Considering that an NPV of zero indicates that the investment recovers the initial cost and also pays this cost if it had been applied to the discount rate, the estimated probability of the NPV greater than or equal to zero is very important in decision of investments or not in an project, as it serves both types of investors: the most and the least averse to risk. Again, using the correlation provided significant changes, improving the perception of risk, in this case, lower for young steers in relation to steers. The finishing of young steers using the correlation between the input variables was the most viable alternative, with the greatest likelihood of economic viability (NPV ≥ 0 of 80.4%), while the finishing of steers without the use of the correlation was the worst alternative (NPV ≥ 0 55.5%), considering the occurrence of only one period of feedlot confinement in the year.

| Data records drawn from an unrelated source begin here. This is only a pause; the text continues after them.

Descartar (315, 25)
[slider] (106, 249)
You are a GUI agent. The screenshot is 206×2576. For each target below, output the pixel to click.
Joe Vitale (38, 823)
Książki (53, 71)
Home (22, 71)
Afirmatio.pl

According to distributions of cumulative probability of the NPV with and without correlation between the input variables (Fig. 1 and Fig 2, respectively) and the Kolmogorov-Smirnov asymptotic test (Table III) of the comparison between the curves, the young steers dominated in first-order (P < .0001) the steers when the correlation was included in the simulation, and in second-order (P< .0001) without the inclusion of correlation, graphically and statistically confirming the feedlot of young steers as the best investment option.

Figure 1
Distribution of cumulative probability of the Net Present Value (R$/animal) simulated, with correlation between the input variables, according to the category (R$ = .54 US$).

Figure 2
Distribution of cumulative probability of the Net Present Value (R$/animal) simulated, without correlation between the input variables, according to the category (R$ = .54 US$).

TABLE III
Stochastic dominance (F, S and >) and Kolmogorov-Smirnov asymptotic test of the comparison of the pairs of probability distributions of the categories, with or without correlation between the input variables for the simulated Net Present Value.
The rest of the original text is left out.